→ **TO DO**
Rewrite these entries, replacing every occurrence of "Where should I click to:" with "Where do I click to:" and leaving everything else unchanged.

====== GIVEN DATA

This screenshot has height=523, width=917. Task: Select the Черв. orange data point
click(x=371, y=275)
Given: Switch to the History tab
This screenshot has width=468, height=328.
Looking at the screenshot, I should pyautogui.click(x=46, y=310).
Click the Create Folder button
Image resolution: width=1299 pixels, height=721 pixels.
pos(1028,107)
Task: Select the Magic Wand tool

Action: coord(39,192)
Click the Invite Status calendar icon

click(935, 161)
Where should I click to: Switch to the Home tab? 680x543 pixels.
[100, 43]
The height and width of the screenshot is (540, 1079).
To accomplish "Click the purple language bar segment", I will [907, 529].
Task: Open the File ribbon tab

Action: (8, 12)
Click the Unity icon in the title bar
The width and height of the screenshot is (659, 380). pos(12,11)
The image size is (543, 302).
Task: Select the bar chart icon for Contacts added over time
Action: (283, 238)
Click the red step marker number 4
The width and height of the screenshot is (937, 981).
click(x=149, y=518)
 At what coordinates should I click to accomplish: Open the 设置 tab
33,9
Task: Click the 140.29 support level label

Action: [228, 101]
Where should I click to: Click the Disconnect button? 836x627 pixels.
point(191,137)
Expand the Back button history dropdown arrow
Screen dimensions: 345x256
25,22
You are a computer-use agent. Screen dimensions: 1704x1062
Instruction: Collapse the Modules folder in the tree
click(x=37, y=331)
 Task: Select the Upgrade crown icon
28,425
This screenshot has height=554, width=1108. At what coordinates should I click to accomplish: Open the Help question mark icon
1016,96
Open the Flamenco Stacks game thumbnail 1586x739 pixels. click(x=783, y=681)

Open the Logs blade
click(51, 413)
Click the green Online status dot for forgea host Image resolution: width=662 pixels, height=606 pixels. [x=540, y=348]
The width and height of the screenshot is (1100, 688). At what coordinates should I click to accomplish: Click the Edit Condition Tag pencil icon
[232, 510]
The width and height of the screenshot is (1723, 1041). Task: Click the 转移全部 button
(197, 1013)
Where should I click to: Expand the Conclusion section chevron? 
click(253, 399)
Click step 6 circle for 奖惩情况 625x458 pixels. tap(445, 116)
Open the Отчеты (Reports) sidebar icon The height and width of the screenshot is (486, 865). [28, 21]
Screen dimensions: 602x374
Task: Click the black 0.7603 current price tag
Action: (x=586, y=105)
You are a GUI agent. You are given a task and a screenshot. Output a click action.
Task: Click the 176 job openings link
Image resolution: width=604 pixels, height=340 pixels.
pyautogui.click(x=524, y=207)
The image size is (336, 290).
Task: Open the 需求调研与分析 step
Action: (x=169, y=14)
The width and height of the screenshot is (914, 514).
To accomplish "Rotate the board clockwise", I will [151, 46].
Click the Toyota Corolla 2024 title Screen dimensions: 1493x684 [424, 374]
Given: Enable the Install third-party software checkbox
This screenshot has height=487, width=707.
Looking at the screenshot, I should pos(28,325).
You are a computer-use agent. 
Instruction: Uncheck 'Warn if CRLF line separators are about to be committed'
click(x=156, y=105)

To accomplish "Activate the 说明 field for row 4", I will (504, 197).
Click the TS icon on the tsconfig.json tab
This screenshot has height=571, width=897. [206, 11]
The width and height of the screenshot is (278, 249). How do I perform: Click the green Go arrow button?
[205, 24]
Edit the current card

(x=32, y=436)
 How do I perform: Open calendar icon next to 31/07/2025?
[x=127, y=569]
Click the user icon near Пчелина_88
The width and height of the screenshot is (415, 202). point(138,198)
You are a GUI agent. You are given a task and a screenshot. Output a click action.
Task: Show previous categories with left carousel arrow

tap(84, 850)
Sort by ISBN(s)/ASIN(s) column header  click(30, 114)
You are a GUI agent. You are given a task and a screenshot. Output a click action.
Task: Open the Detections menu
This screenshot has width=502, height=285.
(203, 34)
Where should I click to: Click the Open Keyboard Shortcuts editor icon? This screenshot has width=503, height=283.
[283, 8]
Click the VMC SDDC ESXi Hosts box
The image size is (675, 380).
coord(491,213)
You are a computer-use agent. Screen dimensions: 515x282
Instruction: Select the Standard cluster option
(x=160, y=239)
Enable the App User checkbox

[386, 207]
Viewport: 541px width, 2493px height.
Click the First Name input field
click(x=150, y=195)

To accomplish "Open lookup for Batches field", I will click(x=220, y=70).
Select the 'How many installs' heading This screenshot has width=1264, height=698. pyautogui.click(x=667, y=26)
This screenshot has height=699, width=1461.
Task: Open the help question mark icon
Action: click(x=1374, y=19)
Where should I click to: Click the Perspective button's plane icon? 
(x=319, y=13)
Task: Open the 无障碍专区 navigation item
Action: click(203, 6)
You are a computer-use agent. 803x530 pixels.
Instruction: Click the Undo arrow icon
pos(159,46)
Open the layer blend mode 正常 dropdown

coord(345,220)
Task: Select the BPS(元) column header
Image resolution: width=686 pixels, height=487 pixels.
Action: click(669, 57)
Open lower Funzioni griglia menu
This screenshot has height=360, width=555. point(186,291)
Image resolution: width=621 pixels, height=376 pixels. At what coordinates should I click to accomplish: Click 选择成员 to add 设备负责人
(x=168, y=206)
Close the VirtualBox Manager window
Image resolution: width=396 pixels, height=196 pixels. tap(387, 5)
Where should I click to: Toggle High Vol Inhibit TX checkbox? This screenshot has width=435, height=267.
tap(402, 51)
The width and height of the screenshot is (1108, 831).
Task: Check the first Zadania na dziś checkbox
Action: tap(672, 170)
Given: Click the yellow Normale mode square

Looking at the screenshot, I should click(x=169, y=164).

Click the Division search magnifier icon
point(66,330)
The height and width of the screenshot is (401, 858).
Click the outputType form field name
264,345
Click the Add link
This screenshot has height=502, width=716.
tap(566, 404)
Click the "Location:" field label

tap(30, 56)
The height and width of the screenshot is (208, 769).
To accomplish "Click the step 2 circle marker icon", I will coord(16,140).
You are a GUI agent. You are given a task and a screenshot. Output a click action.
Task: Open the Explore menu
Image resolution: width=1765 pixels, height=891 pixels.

============

→ **TASK RESPONSE**
This screenshot has height=523, width=917. Task: Select the Черв. orange data point
click(x=371, y=275)
Given: Switch to the History tab
This screenshot has width=468, height=328.
Looking at the screenshot, I should pyautogui.click(x=46, y=310).
Click the Create Folder button
Image resolution: width=1299 pixels, height=721 pixels.
pos(1028,107)
Task: Select the Magic Wand tool

Action: coord(39,192)
Click the Invite Status calendar icon

click(935, 161)
Where do I click to: Switch to the Home tab? 680x543 pixels.
[100, 43]
The height and width of the screenshot is (540, 1079).
To accomplish "Click the purple language bar segment", I will [907, 529].
Task: Open the File ribbon tab

Action: (8, 12)
Click the Unity icon in the title bar
The width and height of the screenshot is (659, 380). pos(12,11)
The image size is (543, 302).
Task: Select the bar chart icon for Contacts added over time
Action: (283, 238)
Click the red step marker number 4
The width and height of the screenshot is (937, 981).
click(x=149, y=518)
 At what coordinates should I click to accomplish: Open the 设置 tab
33,9
Task: Click the 140.29 support level label

Action: [228, 101]
Where do I click to: Click the Disconnect button? 836x627 pixels.
point(191,137)
Expand the Back button history dropdown arrow
Screen dimensions: 345x256
25,22
You are a computer-use agent. Screen dimensions: 1704x1062
Instruction: Collapse the Modules folder in the tree
click(x=37, y=331)
 Task: Select the Upgrade crown icon
28,425
This screenshot has height=554, width=1108. At what coordinates should I click to accomplish: Open the Help question mark icon
1016,96
Open the Flamenco Stacks game thumbnail 1586x739 pixels. click(x=783, y=681)

Open the Logs blade
click(51, 413)
Click the green Online status dot for forgea host Image resolution: width=662 pixels, height=606 pixels. [x=540, y=348]
The width and height of the screenshot is (1100, 688). At what coordinates should I click to accomplish: Click the Edit Condition Tag pencil icon
[232, 510]
The width and height of the screenshot is (1723, 1041). Task: Click the 转移全部 button
(197, 1013)
Where do I click to: Expand the Conclusion section chevron? 
click(253, 399)
Click step 6 circle for 奖惩情况 625x458 pixels. tap(445, 116)
Open the Отчеты (Reports) sidebar icon The height and width of the screenshot is (486, 865). [28, 21]
Screen dimensions: 602x374
Task: Click the black 0.7603 current price tag
Action: (x=586, y=105)
You are a GUI agent. You are given a task and a screenshot. Output a click action.
Task: Click the 176 job openings link
Image resolution: width=604 pixels, height=340 pixels.
pyautogui.click(x=524, y=207)
The image size is (336, 290).
Task: Open the 需求调研与分析 step
Action: (x=169, y=14)
The width and height of the screenshot is (914, 514).
To accomplish "Rotate the board clockwise", I will [151, 46].
Click the Toyota Corolla 2024 title Screen dimensions: 1493x684 [424, 374]
Given: Enable the Install third-party software checkbox
This screenshot has height=487, width=707.
Looking at the screenshot, I should pos(28,325).
You are a computer-use agent. 
Instruction: Uncheck 'Warn if CRLF line separators are about to be committed'
click(x=156, y=105)

To accomplish "Activate the 说明 field for row 4", I will (504, 197).
Click the TS icon on the tsconfig.json tab
This screenshot has height=571, width=897. [206, 11]
The width and height of the screenshot is (278, 249). How do I perform: Click the green Go arrow button?
[205, 24]
Edit the current card

(x=32, y=436)
 How do I perform: Open calendar icon next to 31/07/2025?
[x=127, y=569]
Click the user icon near Пчелина_88
The width and height of the screenshot is (415, 202). point(138,198)
You are a GUI agent. You are given a task and a screenshot. Output a click action.
Task: Show previous categories with left carousel arrow

tap(84, 850)
Sort by ISBN(s)/ASIN(s) column header  click(30, 114)
You are a GUI agent. You are given a task and a screenshot. Output a click action.
Task: Open the Detections menu
This screenshot has width=502, height=285.
(203, 34)
Where do I click to: Click the Open Keyboard Shortcuts editor icon? This screenshot has width=503, height=283.
[283, 8]
Click the VMC SDDC ESXi Hosts box
The image size is (675, 380).
coord(491,213)
You are a computer-use agent. Screen dimensions: 515x282
Instruction: Select the Standard cluster option
(x=160, y=239)
Enable the App User checkbox

[386, 207]
Viewport: 541px width, 2493px height.
Click the First Name input field
click(x=150, y=195)

To accomplish "Open lookup for Batches field", I will click(x=220, y=70).
Select the 'How many installs' heading This screenshot has width=1264, height=698. pyautogui.click(x=667, y=26)
This screenshot has height=699, width=1461.
Task: Open the help question mark icon
Action: click(x=1374, y=19)
Where do I click to: Click the Perspective button's plane icon? 
(x=319, y=13)
Task: Open the 无障碍专区 navigation item
Action: click(203, 6)
You are a computer-use agent. 803x530 pixels.
Instruction: Click the Undo arrow icon
pos(159,46)
Open the layer blend mode 正常 dropdown

coord(345,220)
Task: Select the BPS(元) column header
Image resolution: width=686 pixels, height=487 pixels.
Action: click(669, 57)
Open lower Funzioni griglia menu
This screenshot has height=360, width=555. point(186,291)
Image resolution: width=621 pixels, height=376 pixels. At what coordinates should I click to accomplish: Click 选择成员 to add 设备负责人
(x=168, y=206)
Close the VirtualBox Manager window
Image resolution: width=396 pixels, height=196 pixels. tap(387, 5)
Where do I click to: Toggle High Vol Inhibit TX checkbox? This screenshot has width=435, height=267.
tap(402, 51)
The width and height of the screenshot is (1108, 831).
Task: Check the first Zadania na dziś checkbox
Action: tap(672, 170)
Given: Click the yellow Normale mode square

Looking at the screenshot, I should click(x=169, y=164).

Click the Division search magnifier icon
point(66,330)
The height and width of the screenshot is (401, 858).
Click the outputType form field name
264,345
Click the Add link
This screenshot has height=502, width=716.
tap(566, 404)
Click the "Location:" field label

tap(30, 56)
The height and width of the screenshot is (208, 769).
To accomplish "Click the step 2 circle marker icon", I will coord(16,140).
You are a GUI agent. You are given a task and a screenshot. Output a click action.
Task: Open the Explore menu
Image resolution: width=1765 pixels, height=891 pixels.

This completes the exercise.